**Try it:**
Copy out every record exactly.
----- Raw data -----
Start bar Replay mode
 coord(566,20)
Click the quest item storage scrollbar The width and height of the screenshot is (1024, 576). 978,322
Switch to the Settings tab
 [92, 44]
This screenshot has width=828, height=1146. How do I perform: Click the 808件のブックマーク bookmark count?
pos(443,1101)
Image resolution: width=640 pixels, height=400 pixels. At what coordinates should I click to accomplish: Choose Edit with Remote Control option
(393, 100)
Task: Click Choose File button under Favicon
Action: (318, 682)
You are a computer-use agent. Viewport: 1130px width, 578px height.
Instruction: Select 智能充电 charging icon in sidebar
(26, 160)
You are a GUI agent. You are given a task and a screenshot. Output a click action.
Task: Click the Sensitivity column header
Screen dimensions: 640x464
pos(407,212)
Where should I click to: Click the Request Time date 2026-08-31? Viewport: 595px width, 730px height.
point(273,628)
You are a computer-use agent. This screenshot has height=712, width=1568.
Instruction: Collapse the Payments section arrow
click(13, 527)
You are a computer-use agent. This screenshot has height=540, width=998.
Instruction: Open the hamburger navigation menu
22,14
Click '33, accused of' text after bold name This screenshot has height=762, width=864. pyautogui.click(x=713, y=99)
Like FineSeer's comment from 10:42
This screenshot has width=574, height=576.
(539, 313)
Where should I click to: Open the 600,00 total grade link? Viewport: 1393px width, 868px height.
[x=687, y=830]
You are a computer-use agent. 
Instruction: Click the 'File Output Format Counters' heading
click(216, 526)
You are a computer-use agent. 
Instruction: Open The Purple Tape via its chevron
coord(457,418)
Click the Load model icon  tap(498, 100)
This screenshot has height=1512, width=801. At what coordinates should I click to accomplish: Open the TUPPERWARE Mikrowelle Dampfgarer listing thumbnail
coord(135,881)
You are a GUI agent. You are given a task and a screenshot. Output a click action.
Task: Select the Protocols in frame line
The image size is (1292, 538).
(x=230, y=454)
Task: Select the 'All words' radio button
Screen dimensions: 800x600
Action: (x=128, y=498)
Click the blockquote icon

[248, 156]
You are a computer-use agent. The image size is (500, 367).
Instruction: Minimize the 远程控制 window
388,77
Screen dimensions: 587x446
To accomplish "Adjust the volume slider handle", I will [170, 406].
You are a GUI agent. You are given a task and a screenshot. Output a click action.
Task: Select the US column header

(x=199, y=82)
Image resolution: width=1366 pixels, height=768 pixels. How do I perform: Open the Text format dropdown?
-----
**Problem solution:**
Start bar Replay mode
 coord(566,20)
Click the quest item storage scrollbar The width and height of the screenshot is (1024, 576). 978,322
Switch to the Settings tab
 [92, 44]
This screenshot has width=828, height=1146. How do I perform: Click the 808件のブックマーク bookmark count?
pos(443,1101)
Image resolution: width=640 pixels, height=400 pixels. At what coordinates should I click to accomplish: Choose Edit with Remote Control option
(393, 100)
Task: Click Choose File button under Favicon
Action: (318, 682)
You are a computer-use agent. Viewport: 1130px width, 578px height.
Instruction: Select 智能充电 charging icon in sidebar
(26, 160)
You are a GUI agent. You are given a task and a screenshot. Output a click action.
Task: Click the Sensitivity column header
Screen dimensions: 640x464
pos(407,212)
Where should I click to: Click the Request Time date 2026-08-31? Viewport: 595px width, 730px height.
point(273,628)
You are a computer-use agent. This screenshot has height=712, width=1568.
Instruction: Collapse the Payments section arrow
click(13, 527)
You are a computer-use agent. This screenshot has height=540, width=998.
Instruction: Open the hamburger navigation menu
22,14
Click '33, accused of' text after bold name This screenshot has height=762, width=864. pyautogui.click(x=713, y=99)
Like FineSeer's comment from 10:42
This screenshot has width=574, height=576.
(539, 313)
Where should I click to: Open the 600,00 total grade link? Viewport: 1393px width, 868px height.
[x=687, y=830]
You are a computer-use agent. 
Instruction: Click the 'File Output Format Counters' heading
click(216, 526)
You are a computer-use agent. 
Instruction: Open The Purple Tape via its chevron
coord(457,418)
Click the Load model icon  tap(498, 100)
This screenshot has height=1512, width=801. At what coordinates should I click to accomplish: Open the TUPPERWARE Mikrowelle Dampfgarer listing thumbnail
coord(135,881)
You are a GUI agent. You are given a task and a screenshot. Output a click action.
Task: Select the Protocols in frame line
The image size is (1292, 538).
(x=230, y=454)
Task: Select the 'All words' radio button
Screen dimensions: 800x600
Action: (x=128, y=498)
Click the blockquote icon

[248, 156]
You are a computer-use agent. The image size is (500, 367).
Instruction: Minimize the 远程控制 window
388,77
Screen dimensions: 587x446
To accomplish "Adjust the volume slider handle", I will [170, 406].
You are a GUI agent. You are given a task and a screenshot. Output a click action.
Task: Select the US column header

(x=199, y=82)
Image resolution: width=1366 pixels, height=768 pixels. How do I perform: Open the Text format dropdown?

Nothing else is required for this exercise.